It just may become the latest outrage during a year of outrages. At the precise moment when the federal government finally delivers a modicum of justice and some economic relief to millions of homeowners victimized by the nation’s largest banks, the government threatens to beat those victims over the head with a punitive old favorite revenue raiser — a tax on forgiven debt.
Here’s the backstory: After years of standing on the sidelines and ignoring evidence that major banks were using their mortgage servicing arms to steal money from innocent consumers and illegally evict homeowners, the federal government finally joined with 49 states to prosecute the banks. It was a frustrating, agonizingly slow and painful process that led to an even more frustrating, agonizingly slow and painful negotiation.

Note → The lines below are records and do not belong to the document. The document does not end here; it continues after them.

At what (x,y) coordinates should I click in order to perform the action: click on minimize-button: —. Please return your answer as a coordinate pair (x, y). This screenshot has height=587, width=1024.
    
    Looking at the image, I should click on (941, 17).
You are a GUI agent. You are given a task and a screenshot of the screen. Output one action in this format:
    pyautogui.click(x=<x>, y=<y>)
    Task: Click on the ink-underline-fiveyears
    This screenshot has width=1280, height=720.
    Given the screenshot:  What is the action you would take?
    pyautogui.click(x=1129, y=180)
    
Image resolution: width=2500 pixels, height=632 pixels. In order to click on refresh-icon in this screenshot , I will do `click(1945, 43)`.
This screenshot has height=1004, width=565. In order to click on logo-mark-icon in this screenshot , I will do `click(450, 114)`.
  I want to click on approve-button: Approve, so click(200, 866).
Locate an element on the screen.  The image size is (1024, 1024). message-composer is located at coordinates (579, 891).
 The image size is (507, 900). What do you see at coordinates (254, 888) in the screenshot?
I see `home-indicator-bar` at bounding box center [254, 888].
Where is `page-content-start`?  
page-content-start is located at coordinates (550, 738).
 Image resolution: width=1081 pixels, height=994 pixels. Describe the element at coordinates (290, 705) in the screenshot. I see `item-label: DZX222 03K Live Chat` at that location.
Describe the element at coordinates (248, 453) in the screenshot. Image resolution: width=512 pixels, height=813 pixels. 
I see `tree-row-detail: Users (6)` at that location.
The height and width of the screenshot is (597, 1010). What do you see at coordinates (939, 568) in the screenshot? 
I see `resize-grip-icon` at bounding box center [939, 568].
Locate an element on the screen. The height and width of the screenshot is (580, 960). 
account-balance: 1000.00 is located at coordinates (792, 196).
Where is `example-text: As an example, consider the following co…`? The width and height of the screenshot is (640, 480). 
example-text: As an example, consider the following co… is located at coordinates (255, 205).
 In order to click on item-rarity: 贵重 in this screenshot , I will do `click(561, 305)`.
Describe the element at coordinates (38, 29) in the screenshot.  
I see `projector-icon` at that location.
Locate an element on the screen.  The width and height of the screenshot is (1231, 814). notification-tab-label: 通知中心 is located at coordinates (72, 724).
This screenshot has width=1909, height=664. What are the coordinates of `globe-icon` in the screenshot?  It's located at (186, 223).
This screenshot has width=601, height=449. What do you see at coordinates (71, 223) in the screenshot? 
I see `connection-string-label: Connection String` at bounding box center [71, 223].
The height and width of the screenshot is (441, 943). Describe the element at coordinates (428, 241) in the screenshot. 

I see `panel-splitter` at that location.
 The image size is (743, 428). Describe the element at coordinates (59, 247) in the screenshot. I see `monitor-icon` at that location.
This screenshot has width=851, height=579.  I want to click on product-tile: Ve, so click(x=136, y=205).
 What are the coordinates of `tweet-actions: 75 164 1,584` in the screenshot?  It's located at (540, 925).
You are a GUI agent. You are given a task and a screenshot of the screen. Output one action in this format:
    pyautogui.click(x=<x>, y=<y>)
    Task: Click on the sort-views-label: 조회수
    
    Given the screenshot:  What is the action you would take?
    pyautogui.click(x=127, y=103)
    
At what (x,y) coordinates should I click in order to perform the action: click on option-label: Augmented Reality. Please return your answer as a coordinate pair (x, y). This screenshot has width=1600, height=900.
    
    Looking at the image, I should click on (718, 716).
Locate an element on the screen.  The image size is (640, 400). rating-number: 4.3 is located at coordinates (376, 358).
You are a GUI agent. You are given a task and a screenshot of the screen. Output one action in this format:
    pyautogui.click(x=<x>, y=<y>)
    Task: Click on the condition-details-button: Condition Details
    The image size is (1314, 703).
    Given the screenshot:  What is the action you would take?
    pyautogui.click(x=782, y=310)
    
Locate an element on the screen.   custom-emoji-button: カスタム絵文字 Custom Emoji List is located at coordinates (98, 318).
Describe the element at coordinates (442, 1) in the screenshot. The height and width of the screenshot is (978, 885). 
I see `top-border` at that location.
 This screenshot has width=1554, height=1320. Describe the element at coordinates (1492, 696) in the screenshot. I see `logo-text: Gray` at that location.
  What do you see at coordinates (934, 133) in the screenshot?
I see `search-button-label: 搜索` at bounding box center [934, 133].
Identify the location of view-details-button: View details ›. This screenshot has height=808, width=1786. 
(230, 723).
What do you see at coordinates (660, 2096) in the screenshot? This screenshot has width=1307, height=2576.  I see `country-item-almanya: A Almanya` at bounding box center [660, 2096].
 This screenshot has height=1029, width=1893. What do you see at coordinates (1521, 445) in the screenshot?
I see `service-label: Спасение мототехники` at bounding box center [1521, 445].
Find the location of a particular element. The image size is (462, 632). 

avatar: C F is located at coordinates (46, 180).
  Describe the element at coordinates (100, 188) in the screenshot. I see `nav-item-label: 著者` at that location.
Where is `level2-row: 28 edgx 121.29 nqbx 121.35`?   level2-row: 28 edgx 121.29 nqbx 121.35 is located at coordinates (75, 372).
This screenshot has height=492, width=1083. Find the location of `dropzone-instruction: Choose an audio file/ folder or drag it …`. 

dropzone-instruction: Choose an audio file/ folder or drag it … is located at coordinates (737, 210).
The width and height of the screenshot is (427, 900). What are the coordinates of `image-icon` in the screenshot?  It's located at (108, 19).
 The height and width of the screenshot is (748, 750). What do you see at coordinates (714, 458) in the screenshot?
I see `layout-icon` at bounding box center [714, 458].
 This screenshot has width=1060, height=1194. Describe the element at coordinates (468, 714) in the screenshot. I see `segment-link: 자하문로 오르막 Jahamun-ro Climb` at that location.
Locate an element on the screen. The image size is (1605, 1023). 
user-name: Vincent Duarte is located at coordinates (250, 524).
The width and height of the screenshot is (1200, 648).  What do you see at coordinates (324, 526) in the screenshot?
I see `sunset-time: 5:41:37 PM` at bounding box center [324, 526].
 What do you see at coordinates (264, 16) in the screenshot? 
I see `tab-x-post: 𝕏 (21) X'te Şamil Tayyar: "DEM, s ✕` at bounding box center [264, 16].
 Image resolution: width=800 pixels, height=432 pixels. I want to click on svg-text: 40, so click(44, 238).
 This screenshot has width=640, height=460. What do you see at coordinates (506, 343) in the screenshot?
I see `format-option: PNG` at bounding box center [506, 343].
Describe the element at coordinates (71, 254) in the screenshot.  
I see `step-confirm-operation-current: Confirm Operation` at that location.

The result was the National Mortgage Settlement, in which the five largest loan servicers must pay $21.5 billion in reparations and restitution to consumers victimized by their inappropriate conduct. Specifically, many homeowners whose mortgages were serviced by the Big Five — Citi, JPMorgan Chase, Wells Fargo, Bank of America and Ally Financial — may qualify for significant reductions in their mortgage principal and interest rates. And 1.5 million people who lost their homes due to questionable foreclosure practices can apply for a one-time payment of $2,000 (an insultingly low figure considering how much pain is involved in losing one’s house).Altogether, that’s not an inconsequential number even in an imperfect world. More importantly, it’s desperately needed right now by millions of underwater homeowners, who just might be able to hang onto their homes if they can receive the lower payments that come from interest and principal reductions. That helps individual homeowners, and it also helps everyone else, since our economy needs more foreclosures and more empty houses like it needs another global stock market crash.
But a grid-locked, polarized Congress is about to screw it up (again). You see, unless Congress acts with uncharacteristic speed and bipartisanship, anyone who might receive a principal reduction from the mortgage settlement could face a hefty tax bill.
That’s not supposed to be the way this all goes down. In 2007, Congress enacted the Mortgage Forgiveness Debt Relief Act, which prevents homeowners from paying taxes when their mortgage debt is forgiven due to a decline in the owner’s financial life or a drop in the home’s value. (We first covered the debt cancellation tax, known as the 1099-C, early last year, and gave tips on what to do if the IRS taxes you on cancelled debt.)
The law applies to homeowners who participate in the National Mortgage Settlement who receive up to $2 million in reduced principal and interest charges. It is scheduled to expire at the end of 2012 along with all the other tax cuts we have heard about for years.